Stored data:
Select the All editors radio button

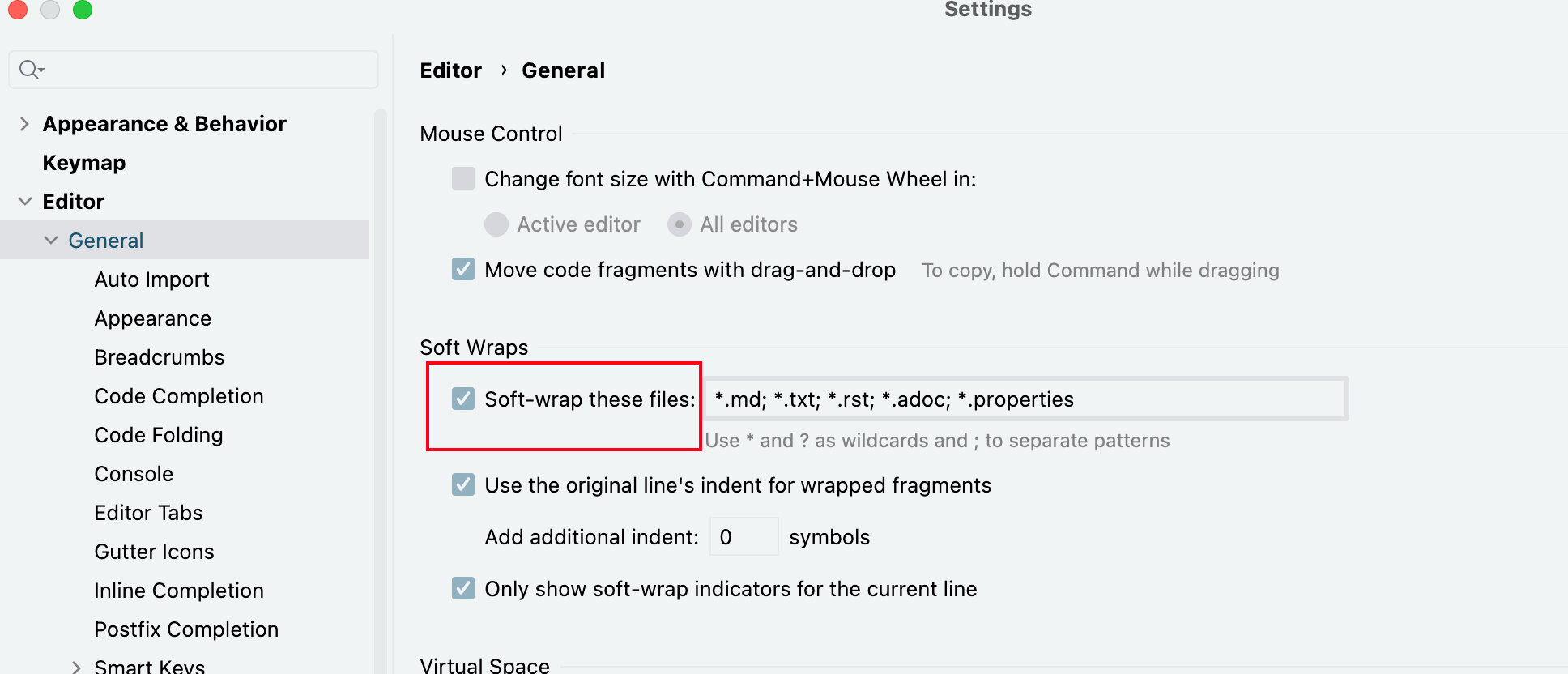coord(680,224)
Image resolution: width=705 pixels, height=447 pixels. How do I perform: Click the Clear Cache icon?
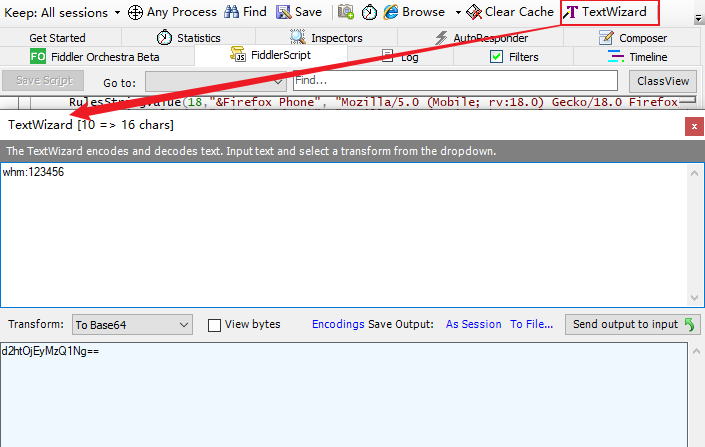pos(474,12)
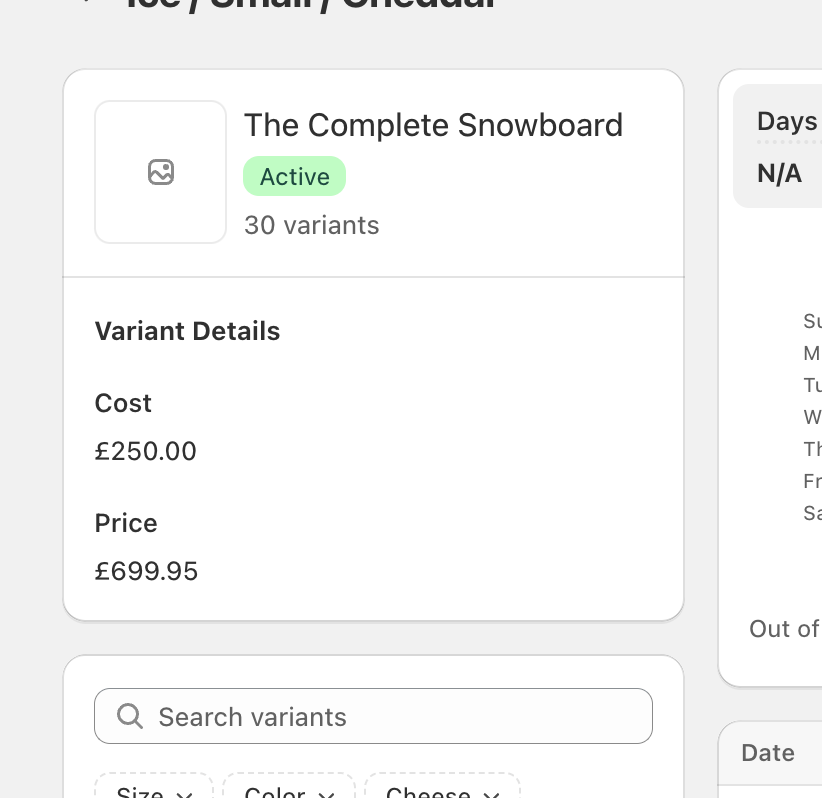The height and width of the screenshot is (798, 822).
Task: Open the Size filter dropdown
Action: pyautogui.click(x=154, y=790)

» Problem to work on
Above are the records; reproduce them exactly and leave out the pictures.

» Expected answer
Select the All editors radio button

coord(680,224)
Image resolution: width=705 pixels, height=447 pixels. How do I perform: Click the Clear Cache icon?
pos(474,12)
The height and width of the screenshot is (798, 822).
Task: Open the Size filter dropdown
Action: pyautogui.click(x=154, y=790)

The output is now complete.